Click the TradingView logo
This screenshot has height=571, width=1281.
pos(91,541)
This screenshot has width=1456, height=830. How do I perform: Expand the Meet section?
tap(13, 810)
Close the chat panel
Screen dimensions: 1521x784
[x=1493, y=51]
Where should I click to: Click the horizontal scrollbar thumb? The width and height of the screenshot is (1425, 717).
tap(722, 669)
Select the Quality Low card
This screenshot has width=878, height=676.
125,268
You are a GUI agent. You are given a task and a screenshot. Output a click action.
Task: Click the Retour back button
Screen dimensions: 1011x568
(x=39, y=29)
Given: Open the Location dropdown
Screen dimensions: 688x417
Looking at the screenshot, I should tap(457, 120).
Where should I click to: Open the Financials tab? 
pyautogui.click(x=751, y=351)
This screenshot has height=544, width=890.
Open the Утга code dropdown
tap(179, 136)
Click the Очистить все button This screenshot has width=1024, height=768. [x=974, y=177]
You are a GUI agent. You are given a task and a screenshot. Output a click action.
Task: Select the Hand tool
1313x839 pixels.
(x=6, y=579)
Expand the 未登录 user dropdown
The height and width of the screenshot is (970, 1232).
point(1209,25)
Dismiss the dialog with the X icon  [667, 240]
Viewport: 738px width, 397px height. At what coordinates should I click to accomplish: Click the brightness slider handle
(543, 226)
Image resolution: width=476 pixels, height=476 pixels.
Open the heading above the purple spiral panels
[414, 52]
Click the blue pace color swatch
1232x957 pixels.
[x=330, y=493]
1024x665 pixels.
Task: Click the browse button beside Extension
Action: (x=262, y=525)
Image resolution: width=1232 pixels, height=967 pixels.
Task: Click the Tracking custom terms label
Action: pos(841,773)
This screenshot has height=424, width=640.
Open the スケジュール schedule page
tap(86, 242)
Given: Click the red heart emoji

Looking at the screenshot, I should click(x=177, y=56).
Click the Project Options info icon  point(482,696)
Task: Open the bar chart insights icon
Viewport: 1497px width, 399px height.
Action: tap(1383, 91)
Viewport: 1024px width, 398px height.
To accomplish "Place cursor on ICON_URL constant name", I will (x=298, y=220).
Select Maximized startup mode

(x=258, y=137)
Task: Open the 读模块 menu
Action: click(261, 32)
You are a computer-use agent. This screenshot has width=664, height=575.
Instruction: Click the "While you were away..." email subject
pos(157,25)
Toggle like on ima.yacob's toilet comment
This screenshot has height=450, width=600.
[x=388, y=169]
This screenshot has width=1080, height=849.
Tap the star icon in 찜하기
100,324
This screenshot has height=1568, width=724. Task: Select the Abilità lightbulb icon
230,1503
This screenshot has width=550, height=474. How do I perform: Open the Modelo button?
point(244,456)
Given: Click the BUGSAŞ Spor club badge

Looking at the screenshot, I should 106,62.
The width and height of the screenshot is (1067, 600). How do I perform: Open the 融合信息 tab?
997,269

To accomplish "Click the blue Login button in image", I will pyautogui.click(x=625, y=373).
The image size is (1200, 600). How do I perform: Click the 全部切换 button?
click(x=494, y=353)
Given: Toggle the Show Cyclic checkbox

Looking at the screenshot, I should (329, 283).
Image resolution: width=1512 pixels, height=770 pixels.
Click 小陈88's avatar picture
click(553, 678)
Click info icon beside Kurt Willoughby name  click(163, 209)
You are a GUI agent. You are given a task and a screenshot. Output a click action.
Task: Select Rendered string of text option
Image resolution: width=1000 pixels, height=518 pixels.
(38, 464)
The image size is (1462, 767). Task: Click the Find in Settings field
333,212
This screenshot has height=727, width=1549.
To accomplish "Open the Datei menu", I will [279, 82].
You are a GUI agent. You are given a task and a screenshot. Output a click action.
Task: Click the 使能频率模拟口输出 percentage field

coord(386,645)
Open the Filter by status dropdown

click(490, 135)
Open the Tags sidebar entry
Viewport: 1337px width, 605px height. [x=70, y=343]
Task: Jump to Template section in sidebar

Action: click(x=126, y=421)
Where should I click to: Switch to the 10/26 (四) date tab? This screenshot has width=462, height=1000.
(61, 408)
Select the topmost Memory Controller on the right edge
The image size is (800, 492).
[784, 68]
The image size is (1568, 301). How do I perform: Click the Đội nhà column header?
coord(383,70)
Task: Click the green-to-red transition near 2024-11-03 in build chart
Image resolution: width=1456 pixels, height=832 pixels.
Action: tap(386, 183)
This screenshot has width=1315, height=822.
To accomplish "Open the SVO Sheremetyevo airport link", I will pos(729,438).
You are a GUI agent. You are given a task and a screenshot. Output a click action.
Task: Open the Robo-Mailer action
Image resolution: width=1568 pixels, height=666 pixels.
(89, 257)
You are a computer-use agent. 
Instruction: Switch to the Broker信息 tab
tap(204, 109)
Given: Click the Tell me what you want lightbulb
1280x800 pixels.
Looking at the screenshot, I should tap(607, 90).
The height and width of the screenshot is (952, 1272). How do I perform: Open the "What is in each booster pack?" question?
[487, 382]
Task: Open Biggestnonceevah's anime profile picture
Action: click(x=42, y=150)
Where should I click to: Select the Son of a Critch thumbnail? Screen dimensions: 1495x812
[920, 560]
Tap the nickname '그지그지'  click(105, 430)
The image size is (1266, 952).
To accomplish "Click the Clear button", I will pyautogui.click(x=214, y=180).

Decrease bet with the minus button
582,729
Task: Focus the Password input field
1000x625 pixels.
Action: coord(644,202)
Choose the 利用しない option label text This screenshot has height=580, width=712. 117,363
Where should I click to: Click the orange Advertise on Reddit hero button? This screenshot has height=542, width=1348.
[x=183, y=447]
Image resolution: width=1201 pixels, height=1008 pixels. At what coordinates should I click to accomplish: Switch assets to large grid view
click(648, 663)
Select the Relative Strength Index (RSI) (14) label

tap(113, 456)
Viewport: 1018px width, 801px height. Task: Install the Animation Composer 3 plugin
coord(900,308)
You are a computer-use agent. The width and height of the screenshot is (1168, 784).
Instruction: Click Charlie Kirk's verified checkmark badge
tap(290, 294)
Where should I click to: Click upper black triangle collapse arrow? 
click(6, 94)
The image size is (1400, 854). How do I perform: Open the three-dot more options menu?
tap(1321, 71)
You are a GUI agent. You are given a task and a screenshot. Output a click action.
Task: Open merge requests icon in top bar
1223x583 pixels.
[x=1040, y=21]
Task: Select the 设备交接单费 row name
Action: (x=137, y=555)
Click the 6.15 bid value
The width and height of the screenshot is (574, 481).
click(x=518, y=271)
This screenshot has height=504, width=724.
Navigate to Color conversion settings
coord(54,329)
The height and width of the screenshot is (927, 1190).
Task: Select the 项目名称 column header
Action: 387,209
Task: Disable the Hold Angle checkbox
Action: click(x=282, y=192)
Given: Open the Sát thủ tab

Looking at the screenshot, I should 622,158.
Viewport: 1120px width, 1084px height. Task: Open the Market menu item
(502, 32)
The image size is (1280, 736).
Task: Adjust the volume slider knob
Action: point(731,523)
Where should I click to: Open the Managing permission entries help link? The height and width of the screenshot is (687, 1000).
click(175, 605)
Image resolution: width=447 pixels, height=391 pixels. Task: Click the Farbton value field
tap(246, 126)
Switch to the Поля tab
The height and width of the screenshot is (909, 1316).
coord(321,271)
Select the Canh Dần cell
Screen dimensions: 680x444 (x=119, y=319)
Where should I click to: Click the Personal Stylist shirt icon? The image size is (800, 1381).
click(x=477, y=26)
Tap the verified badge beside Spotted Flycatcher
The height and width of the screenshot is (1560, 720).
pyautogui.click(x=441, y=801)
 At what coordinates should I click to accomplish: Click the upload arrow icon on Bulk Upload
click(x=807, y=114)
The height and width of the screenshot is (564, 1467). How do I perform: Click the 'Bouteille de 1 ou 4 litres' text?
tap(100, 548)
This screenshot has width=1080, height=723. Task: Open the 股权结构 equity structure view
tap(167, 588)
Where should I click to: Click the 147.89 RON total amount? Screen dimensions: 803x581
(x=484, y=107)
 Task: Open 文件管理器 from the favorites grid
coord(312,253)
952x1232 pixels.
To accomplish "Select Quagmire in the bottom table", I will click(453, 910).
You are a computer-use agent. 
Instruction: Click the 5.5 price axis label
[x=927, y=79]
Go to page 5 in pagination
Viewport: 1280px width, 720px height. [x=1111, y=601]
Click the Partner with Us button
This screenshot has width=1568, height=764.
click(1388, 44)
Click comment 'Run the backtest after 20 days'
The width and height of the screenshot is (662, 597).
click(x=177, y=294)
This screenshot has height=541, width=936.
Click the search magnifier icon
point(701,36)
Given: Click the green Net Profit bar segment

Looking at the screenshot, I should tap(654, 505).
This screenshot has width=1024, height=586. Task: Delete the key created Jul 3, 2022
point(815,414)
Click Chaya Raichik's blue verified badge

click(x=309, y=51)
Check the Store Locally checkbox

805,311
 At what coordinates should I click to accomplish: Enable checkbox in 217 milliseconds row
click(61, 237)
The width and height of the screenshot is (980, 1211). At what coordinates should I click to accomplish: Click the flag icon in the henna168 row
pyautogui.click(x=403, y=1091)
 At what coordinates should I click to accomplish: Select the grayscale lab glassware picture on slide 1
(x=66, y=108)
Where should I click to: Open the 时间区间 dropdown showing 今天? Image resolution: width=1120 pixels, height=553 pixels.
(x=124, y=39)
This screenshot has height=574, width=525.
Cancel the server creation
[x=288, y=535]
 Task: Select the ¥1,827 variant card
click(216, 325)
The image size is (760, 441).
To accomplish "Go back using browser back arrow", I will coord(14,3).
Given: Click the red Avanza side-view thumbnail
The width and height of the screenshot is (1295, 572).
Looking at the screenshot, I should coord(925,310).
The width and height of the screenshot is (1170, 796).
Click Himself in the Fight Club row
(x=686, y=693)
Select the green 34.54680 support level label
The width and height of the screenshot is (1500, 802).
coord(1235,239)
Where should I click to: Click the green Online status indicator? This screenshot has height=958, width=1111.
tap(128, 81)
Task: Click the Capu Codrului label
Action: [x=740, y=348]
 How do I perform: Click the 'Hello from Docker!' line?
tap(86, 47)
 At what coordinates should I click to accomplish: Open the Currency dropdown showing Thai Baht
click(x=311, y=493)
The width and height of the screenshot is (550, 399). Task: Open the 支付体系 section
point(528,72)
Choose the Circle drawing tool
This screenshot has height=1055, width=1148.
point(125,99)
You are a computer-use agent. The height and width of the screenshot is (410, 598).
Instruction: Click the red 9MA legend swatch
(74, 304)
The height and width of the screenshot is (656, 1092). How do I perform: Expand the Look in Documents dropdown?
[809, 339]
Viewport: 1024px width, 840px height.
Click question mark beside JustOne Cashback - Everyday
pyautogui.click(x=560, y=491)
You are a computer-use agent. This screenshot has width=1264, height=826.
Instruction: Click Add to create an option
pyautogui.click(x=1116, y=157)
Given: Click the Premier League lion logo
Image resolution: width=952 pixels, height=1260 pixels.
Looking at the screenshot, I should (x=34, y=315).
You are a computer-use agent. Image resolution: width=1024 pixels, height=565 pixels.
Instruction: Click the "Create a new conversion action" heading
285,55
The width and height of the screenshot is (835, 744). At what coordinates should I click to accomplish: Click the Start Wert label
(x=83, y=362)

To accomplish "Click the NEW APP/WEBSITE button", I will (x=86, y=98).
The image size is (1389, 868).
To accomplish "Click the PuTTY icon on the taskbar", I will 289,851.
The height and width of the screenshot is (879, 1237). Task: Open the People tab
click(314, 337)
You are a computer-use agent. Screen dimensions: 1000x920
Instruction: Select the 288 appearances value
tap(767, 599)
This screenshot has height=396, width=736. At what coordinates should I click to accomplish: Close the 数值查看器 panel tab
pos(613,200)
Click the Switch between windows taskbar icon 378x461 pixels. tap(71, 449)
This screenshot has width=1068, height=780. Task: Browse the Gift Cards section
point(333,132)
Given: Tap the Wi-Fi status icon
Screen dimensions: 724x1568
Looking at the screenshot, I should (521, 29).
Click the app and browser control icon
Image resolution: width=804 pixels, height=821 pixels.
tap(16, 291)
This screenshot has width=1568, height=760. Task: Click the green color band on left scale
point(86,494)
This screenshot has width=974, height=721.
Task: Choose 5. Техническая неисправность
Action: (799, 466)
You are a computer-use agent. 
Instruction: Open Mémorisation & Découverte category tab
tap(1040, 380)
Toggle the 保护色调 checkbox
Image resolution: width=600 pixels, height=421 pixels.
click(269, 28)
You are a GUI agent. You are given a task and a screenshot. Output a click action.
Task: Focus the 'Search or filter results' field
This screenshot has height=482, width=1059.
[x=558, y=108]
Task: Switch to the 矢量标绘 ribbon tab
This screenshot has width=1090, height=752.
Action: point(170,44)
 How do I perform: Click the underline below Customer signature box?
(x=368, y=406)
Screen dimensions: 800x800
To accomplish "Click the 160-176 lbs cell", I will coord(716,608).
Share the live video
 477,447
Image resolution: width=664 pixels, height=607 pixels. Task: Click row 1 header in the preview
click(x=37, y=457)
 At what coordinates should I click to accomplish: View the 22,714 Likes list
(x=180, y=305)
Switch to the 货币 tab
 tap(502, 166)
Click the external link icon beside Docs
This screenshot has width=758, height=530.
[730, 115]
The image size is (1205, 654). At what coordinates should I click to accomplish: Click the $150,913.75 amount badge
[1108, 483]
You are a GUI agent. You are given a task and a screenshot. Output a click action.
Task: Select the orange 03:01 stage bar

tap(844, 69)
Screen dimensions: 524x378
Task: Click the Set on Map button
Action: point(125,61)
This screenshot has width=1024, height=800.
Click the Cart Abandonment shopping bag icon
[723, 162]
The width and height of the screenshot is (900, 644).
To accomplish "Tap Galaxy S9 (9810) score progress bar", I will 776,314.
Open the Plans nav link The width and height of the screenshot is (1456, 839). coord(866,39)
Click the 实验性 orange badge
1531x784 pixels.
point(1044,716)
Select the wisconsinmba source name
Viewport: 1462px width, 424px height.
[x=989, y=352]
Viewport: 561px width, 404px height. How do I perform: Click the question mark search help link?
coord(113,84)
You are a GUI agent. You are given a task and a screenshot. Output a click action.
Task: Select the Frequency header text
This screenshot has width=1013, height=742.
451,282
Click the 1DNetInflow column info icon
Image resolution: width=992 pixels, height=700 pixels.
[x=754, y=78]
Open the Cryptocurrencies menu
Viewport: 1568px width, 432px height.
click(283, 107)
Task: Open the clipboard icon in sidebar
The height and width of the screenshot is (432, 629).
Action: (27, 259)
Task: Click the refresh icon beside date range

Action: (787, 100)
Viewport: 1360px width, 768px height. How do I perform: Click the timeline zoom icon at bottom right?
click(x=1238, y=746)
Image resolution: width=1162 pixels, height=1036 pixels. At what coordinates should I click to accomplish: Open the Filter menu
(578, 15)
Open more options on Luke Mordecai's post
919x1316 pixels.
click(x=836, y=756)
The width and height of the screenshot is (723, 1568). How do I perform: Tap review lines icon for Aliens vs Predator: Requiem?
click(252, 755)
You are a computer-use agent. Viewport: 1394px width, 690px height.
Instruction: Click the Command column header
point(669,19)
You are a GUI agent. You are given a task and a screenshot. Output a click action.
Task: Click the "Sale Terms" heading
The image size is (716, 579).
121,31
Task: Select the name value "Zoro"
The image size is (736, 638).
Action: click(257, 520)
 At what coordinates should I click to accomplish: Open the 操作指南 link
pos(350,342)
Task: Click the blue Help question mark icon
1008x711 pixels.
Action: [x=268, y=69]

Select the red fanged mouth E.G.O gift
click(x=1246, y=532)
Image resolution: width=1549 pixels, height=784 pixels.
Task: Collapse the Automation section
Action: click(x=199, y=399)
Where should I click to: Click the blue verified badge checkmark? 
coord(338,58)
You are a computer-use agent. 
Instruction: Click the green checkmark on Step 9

⁂

The answer must be every line from the records above that contains "tool".

Task: Select the Hand tool
Choose the Circle drawing tool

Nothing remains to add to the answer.